The transmitting apparatus 101 includes an encoding unit 111, a buffer control unit 112 that includes the transmission buffer 112a, an RTP transmitting unit 113, an RTCP unit 114, a rate control unit 115, a control unit 116, and an operation unit 117.

The encoding unit 111 performs encoding processing for encoding image data input from the outside (corresponding to VIDEO IN). As the encoding processing, wavelet coding can be adopted that performs encoding on image data using wavelet transform to compress the image data, for example. This wavelet coding is described in detail in ITU-T (International Telecommunication Union-Telecommunication Standardization Sector) H.264, Japanese Unexamined Patent Application Publication No. 2007-311924, and so forth.

Here, the wavelet transform refers to a process of transforming image data into coefficient data of each spatial frequency component by recursively repeating analysis filtering, which divides the image data into components having high spatial frequencies (high-frequency components) and components having low spatial frequencies (low-frequency components), on the low-frequency components obtained by the division.

Meanwhile, for example, if the encoding unit 111 sets the compression ratio of the coefficient data of the higher-frequency components smaller and sets the compression ratio of the coefficient data of the lower-frequency components larger, the encoding processing that causes less image quality degradation in the image data can be performed.

The encoding unit 111 also packetizes (converts) the encoded data obtained by the encoding processing into a plurality of RTP packets, and outputs the RTP packets to the buffer control unit 112. The RTP packet refers to a packet having a format based on the RTP recited in IETF RFC 3550.

Further, the encoding unit 111 adjusts encoding parameters used in the encoding processing on the basis of a remaining buffer size b_r that represents a size of the remaining transmission buffer 112a capable of storing RTP packets (FIG. 2) and the transmission rate R fed from the rate control unit 115. The encoding unit 111 performs the aforementioned encoding processing using the adjusted encoding parameters.

Here, the encoding parameters include a data compression ratio in the encoding processing and a data generation rate that represents an amount of RTP packets generated per unit time.
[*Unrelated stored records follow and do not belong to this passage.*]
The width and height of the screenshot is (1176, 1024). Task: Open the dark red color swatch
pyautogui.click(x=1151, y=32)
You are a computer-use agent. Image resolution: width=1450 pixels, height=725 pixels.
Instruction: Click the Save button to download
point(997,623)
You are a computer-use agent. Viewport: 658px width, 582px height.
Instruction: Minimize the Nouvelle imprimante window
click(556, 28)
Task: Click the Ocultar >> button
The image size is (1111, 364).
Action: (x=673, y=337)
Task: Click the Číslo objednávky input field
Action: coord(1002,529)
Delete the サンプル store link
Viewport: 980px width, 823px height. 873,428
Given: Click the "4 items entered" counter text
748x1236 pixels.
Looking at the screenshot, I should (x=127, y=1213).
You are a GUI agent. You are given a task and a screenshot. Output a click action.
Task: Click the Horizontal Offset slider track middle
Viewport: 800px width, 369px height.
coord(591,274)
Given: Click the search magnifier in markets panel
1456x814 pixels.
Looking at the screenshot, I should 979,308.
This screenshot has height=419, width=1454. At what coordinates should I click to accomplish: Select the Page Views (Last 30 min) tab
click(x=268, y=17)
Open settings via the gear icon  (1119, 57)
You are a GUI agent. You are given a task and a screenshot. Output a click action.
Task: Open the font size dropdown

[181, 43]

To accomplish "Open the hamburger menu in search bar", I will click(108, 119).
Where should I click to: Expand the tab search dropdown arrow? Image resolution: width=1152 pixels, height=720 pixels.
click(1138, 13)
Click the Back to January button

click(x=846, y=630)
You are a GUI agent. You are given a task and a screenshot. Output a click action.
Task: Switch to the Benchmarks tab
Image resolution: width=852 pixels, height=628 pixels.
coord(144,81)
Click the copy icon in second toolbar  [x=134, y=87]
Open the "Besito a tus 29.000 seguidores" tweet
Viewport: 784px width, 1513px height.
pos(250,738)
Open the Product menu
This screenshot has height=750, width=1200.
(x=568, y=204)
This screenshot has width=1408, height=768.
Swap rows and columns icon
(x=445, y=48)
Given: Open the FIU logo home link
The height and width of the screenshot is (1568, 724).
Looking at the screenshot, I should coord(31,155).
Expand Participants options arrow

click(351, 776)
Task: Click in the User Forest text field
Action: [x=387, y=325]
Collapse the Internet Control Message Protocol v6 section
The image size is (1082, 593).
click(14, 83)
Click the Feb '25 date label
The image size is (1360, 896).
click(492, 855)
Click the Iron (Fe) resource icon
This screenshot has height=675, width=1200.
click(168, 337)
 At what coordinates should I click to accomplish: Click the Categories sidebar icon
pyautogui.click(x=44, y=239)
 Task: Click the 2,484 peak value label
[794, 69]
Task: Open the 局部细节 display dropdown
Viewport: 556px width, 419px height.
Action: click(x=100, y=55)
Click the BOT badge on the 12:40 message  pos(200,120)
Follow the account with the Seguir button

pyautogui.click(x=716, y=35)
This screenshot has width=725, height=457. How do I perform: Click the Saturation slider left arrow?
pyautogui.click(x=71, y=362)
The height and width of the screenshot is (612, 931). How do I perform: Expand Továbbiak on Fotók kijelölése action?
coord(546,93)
The buffer control unit 112 supplies the RTP packets fed from the encoding unit 111 to the transmission buffer 112a to cause the transmission buffer 112a to store the RTP packets and to output the RTP packets on an FIFO (First In First Out) basis.

The buffer control unit 112 also changes a storable buffer size B in accordance with the transmission rate R fed from the rate control unit 115 so that RTP packets are output within the transmission buffer time T from when the RTP packets were stored in the transmission buffer 112a. The storable buffer size B represents a size of the transmission buffer 112a capable of storing data of RTP packets. Since a method for changing the storable buffer size B is a point of the technique disclosed by this disclosure, the method will be described in detail with reference to FIG. 2 and FIGS. 3A and 3B.

Further, the buffer control unit 112 performs smoothed transmission in which RTP packets in the transmission buffer 112a are sent (output) to the RTP transmitting unit 113 at the transmission rate R fed from the rate control unit 115. This allows the RTP transmitting unit 113 to transmit the RTP packets at the transmission rate R adjusted by the rate control unit 115.

As the smoothed transmission, smoothed transmission using, for example, the token bucket behavior or the leaky bucket behavior recited in ITU-T Y.1221 is adoptable.

For example, the transmission buffer 112a performs smoothed transmission in accordance with the control from the buffer control unit 112. More specifically, the transmission buffer 112a functions as a smoothing buffer for performing smoothing and transmission so that the output rate of outputting RTP packets matches the transmission rate R fed from the rate control unit 115.

The transmission buffer 112a stores RTP packets fed from the encoding unit 111 with the storable buffer size B adjusted by the buffer control unit 112, and outputs the RTP packets on an FIFO basis. Meanwhile, it is assumed that the transmission buffer 112a has a sufficiently large storage capacity, which is larger than or equal to the maximum storable buffer size B that can be adjusted.

In accordance with the RTP, the RTP transmitting unit 113 attaches, as timestamp, for example, transmission time at which RTP packets are transmitted to the receiving apparatus 102 to the RTP packets fed from the buffer control unit 112. The RTP transmitting unit 113 then transmits the timestamp-attached RTP packets to the receiving apparatus 102 via the network 103 at the transmission rate R informed from the rate control unit 115.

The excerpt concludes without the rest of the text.